Book 8This is a featured page

In Kim Stanley Robinsons “The Years of Rice and Salt” book eight, “War of The Asuras” was about a war going on in Asia in which various groups desired power. Throughout the war there were three soldiers in which narrated the struggle of the war and how it devastated humankind. Parallel to the war which is the main idea in the book was a religious conflict which involved the main characters Bai, Iwa, and Kuo. All three soldiers are friends whom have endured the long war together. Kuo acts as the leader of three being the most intelligent about war plans, and diversions because he listens to the wireless on a regular basis to keep up to date on what is going on in the war. Kuo dies which upsets the harmony of the group and deeply saddens Bai. Bai sees Kuo after he dies and Kou guides him along the way throughout the remainder of the war. Kuo introduces the notion of the war as being a phase in the bardo to Bai and that they are all dead in saying, “You need to see you’re in the bardo to be able to understand what’s happening to you. It’s the war in the bardo that matters, after all. The battle for our souls” (Robinson 563-564). At first Bai ponders the thought but dispels the notion after talking to Iwa about it. As the story unravels Bai begins to feel as though some of the war tasks that he is performing, has already done before; in this case he begins to remember parts of his previous life’s. Later on in the story Bai sees Kuo again at the scene of the destroyed the Bodhi Tree and Kuo suggests to Bai that:

“In any case we’re all in the bardo together now, and headed for the lower realms again, at best the realm of hum, but possibly spinning down the death spiral into the hell worlds always underfoot, we may have done it and are in the spin you can’t pull out of, humanity lost to us for a time even as a possibility, so much harm have we done.”


“But we failed! We killed reality itself, do you understand me!”

“So. Now we are in this lower realm. We must make do. Our dharma still commands action, even here. In the hope of small advances upward. Until reality itself be reestablished, by many millions of lives of effort. The whole world will have to be rebuilt. That’s where we are now,”… (Robinson 580).
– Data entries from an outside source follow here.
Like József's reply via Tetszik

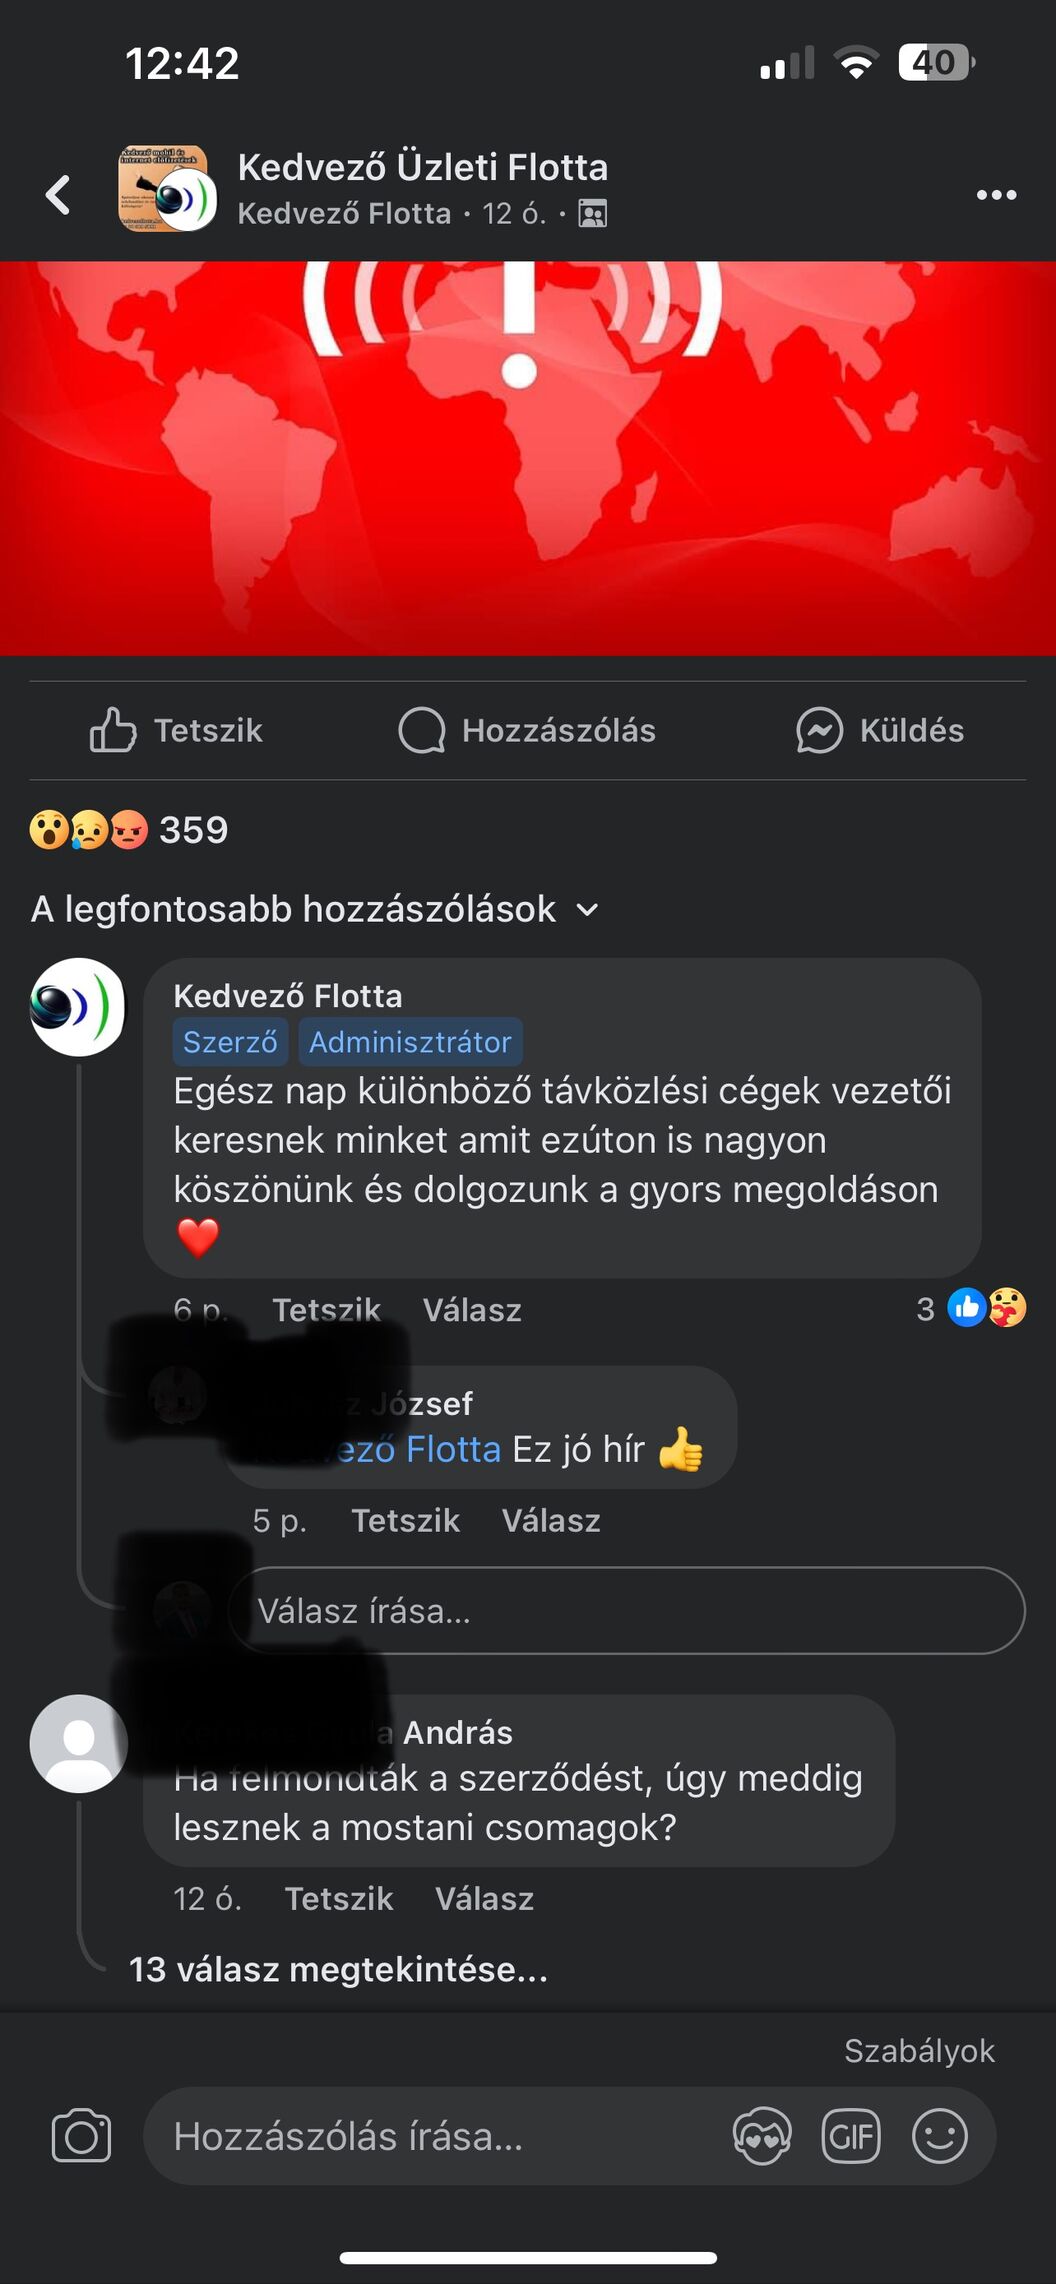coord(405,1520)
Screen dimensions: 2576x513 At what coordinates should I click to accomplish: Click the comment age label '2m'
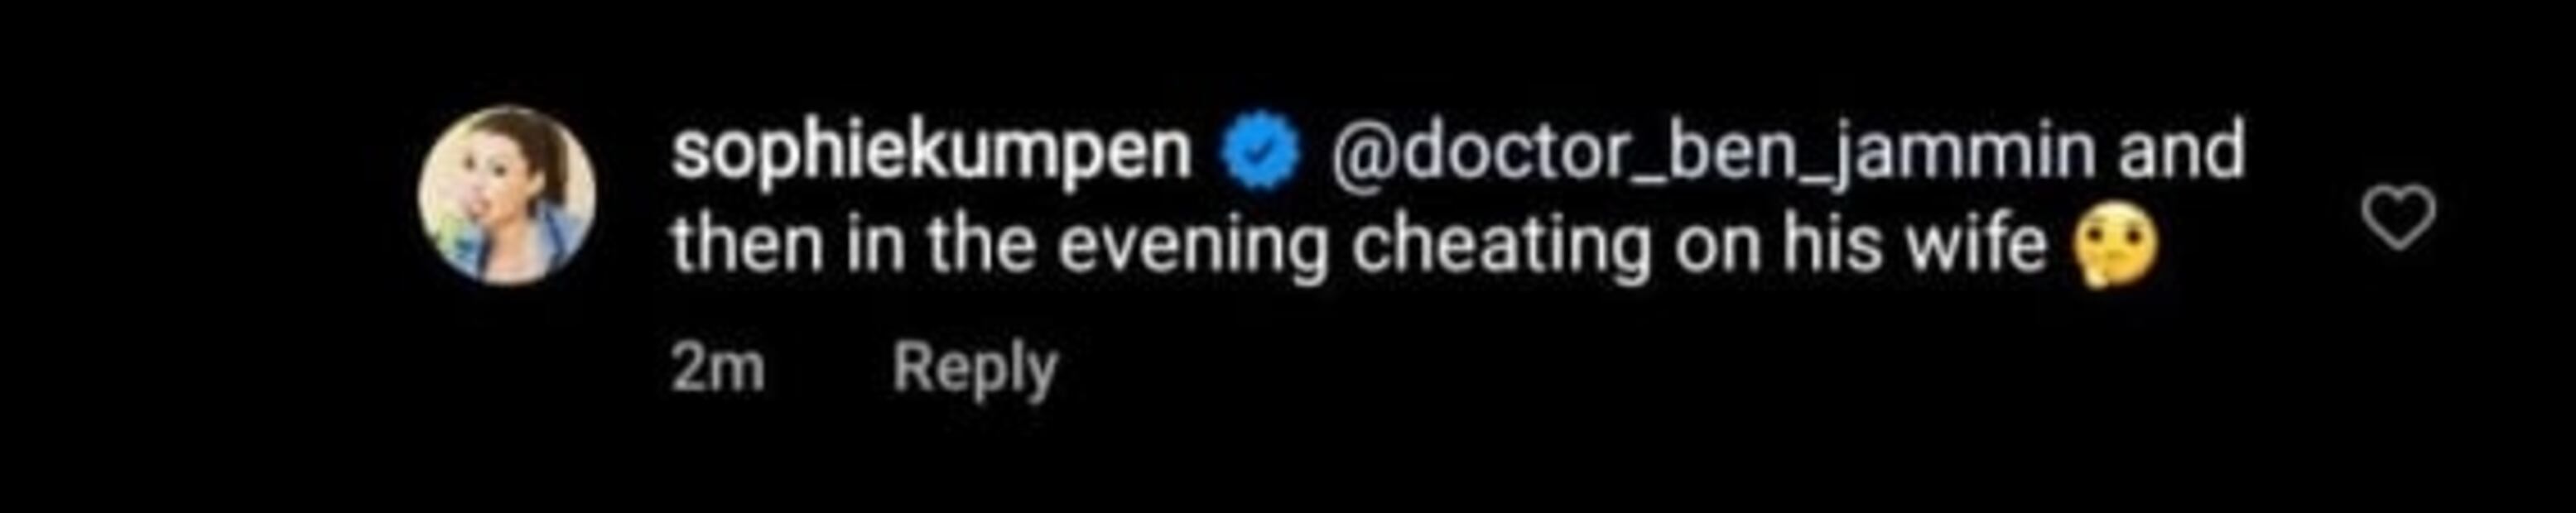click(x=718, y=369)
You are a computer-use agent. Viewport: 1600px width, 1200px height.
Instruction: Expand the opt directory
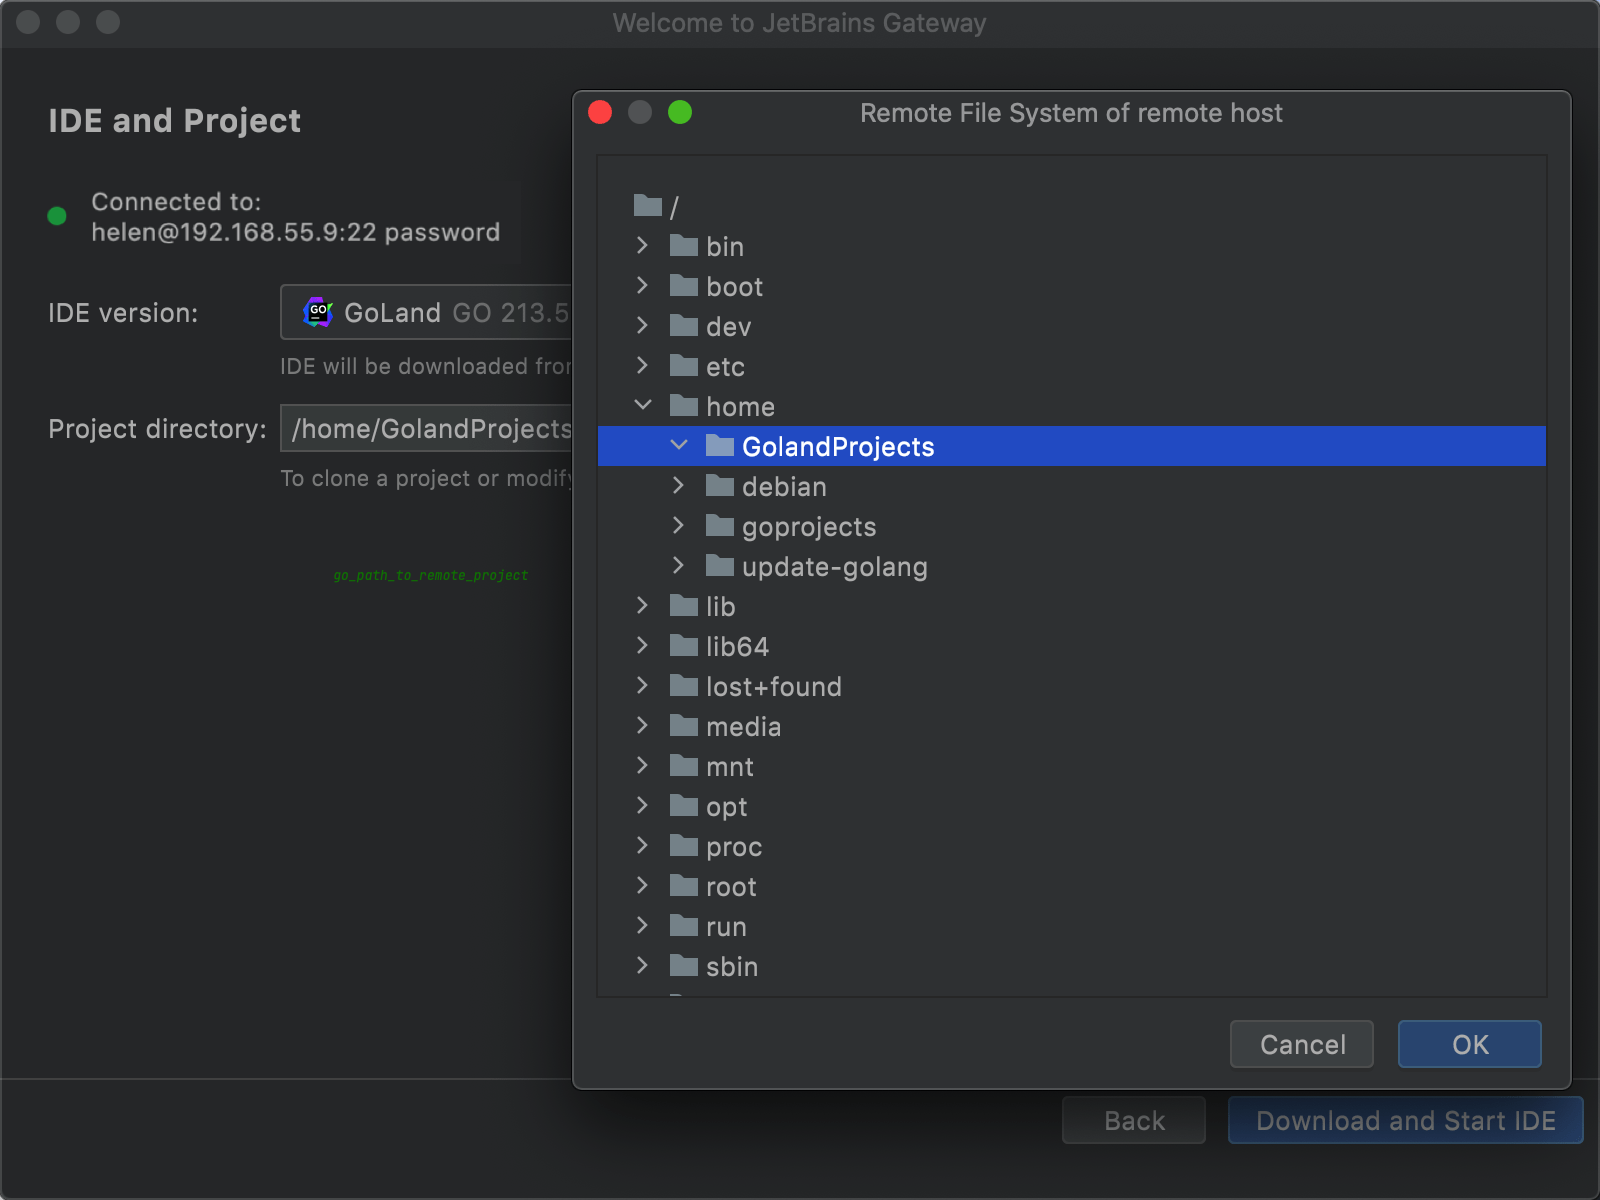pyautogui.click(x=642, y=806)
From what Kuo says, Bai realizes that man will continue to kill man until there is none left; and then mankind will have to be restored again. Bai takes what he has learned from Kuo to carry out the rest of his life, to perform his dharma as the other soldiers do. In the end they all share their religion as their destiny as all the armies sit amongst one another in peace, saying the Buddhists prayers.